EPISODE 2

We start with a collage of mixed-media storytelling that recounts the amazing Zelig-like life  of Fin Weaver. 

We learn that at 15, Fin ran away and joined the war, He went home, raced cars, became a marxist and started painting to ward off the demons that had joined him in his head.

Painting sent him even madder, so he went Bauxite mining in Australia in the most remote place he could think of but soon realised he was just another white fucker stealing the tribal guy’s shit and left.  He went to Europe hung out with the Beatles and punched Picasso’s lights out in a Parisian bar.  In America he fell into music and promoted some big bands (Ike and Tina included) But the demons wouldn’t let up. He hated the business of music.  He felt like he was stealing bauxite all over again, so once again he walked away and started over.  He bought an old bus loaded it with artists, musician and circus performers and took them to any place that wasn’t a city full of dickheads and did so for years, happy as Larry. 

Then he got sick. The doctor told him the sickness would eventually kill him.  

”So’ll Rock n Roll Doc” He replied. ”So’ll Rock n Roll” 

He decided to do one more tour then retire and get himself better. All he needed was a great little band that was willing. But all he could find were the three fuckwits sitting in the back his Cadillac.  END OF FIN STORY

We cut to see Fin and the boys driving in the desert.  Aiden is quiet and we see his Simon and Garfunkel based hallucinations out the window.  

They spend the first night in a shitty trailer park. At 5am they are woken by a cranky Fin screaming “Get up you lazy fucks you’re  missing the best part of the day!”. He makes them drag the mattresses from their beds out and tie them to the top the car. “You’ll need them where we’re going, NO MORE FANCY PANTS! you dirtylittle fuckers” he barks with a grin.

They screech off into the morning light chased by the half dressed owner of the trailer park who wants his stolen bedding back.  The band can’t stop laughing as they watch the old fella running behind the car with his saggy old balls swinging in the early morning breeze.

Back out on the road Fin inspires the kids and starts to loosen their fears. “You’re free out here, and once you are truly free, then you can make real fucking art or music.  You hear me?”

“Fuck your parents, fuck your school, fuck me, fuck anyone that tells you what or how to do anything.” 

He makes them tear up their school books and throw them out the window of the mattress topped Caddy. He then makes them hang out of the windows and yell exactly what will set them free. And so they do. Vulgarities hitting the warm air. The passing landscape, sparser and sparser.  The roads straighter and straighter, screaming their teenaged hopes and dreams into the silence of nowhere.

The band meet FATS and AUDIE at the first gig.
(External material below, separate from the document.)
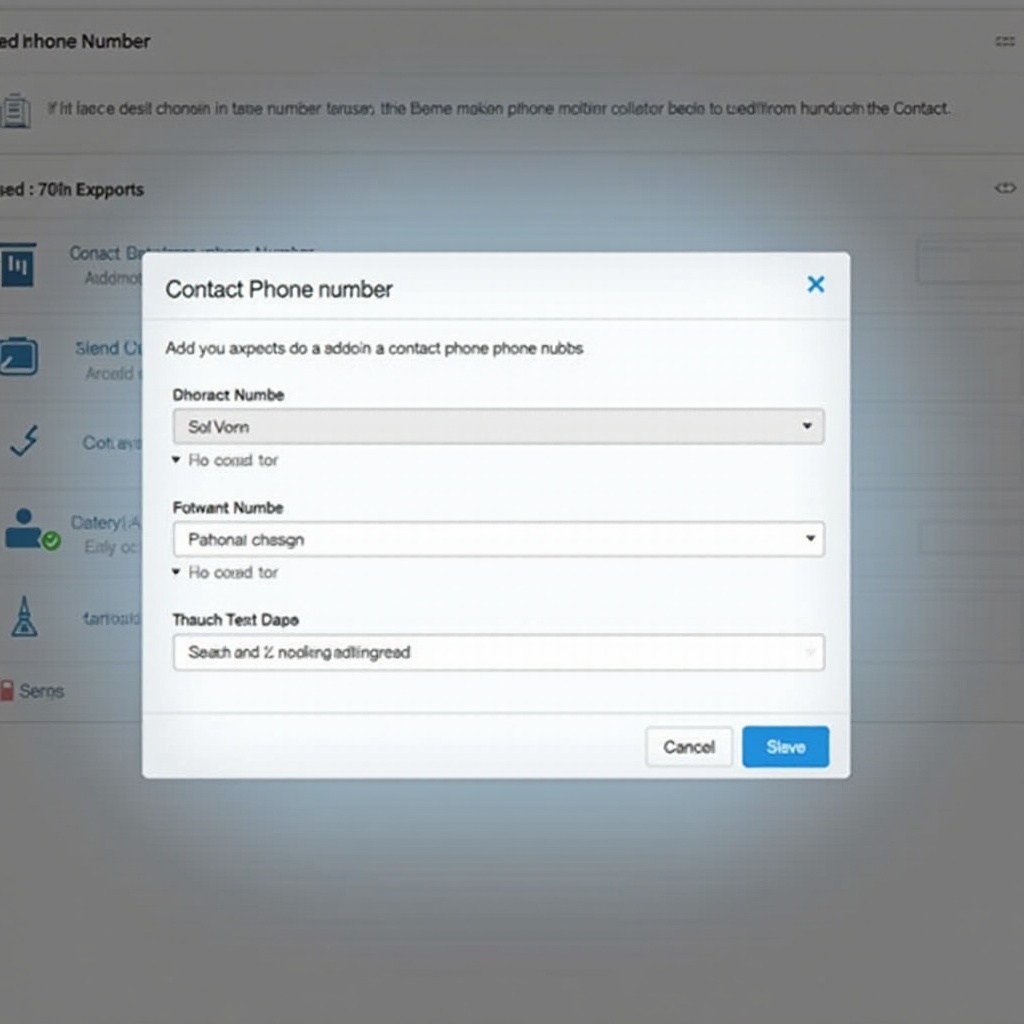Click the bar chart icon in sidebar
This screenshot has width=1024, height=1024.
pyautogui.click(x=18, y=266)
It’s an unsettling meeting for the BAND as they are genuinely unsettling creatures.

The gig is  in an old folks home which is also attended by small group of kindergarten students on a field trip.

The BAND is visibly nervous nonetheless.  CLEM keeps swearing at old people and children, LENNY vomits on his lucky tennis shorts but refuses to take them off and AIDEN is having a full blown panic attack and won’t come out of the car.  
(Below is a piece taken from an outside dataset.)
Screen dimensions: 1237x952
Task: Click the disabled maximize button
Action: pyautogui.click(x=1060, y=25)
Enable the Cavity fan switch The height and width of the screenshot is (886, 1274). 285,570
Fin finally convinces them all to calm down and take the stage.  FATS sets up a locker on stage for AIDEN to perform in.  The gig is miserable.  The old people boo them and the children tell them they are much shitter than the last band that came.

That night the band and crew take refuge in the abandoned clubhouse at a disused football field. Shitty yes, but strangely beautiful in the evening light as they approach.
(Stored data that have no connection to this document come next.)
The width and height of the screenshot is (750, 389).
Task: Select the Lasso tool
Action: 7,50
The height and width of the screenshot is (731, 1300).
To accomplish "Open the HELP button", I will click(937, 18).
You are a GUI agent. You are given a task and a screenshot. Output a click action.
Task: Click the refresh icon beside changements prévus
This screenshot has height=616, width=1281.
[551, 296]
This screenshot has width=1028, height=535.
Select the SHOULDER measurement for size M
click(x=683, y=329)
The roadies, LENNY and CLEM throw an old football that they find and run about through the grass that is almost as high as the rusty goals that are leaning over drunk.  Even though their first gig was a disaster, they are genuinely happy.



Even AIDEN seems to perk up and in a quiet moment asks FIN what he would he have yelled out of the car?  “What do you dream of?”  He asks intuitively.

Knowing that he is sick and will achieve very little else in the future, Fin lies.  He glances at the  cheap gas station cigarette lighter adorned with a holographic image that he is holding, and tells AIDEN a made up a story about a sacred waterfall that a Voodoo Witch told him about. She said that in that waterfall he would find his freedom and that he’d like to get there one day.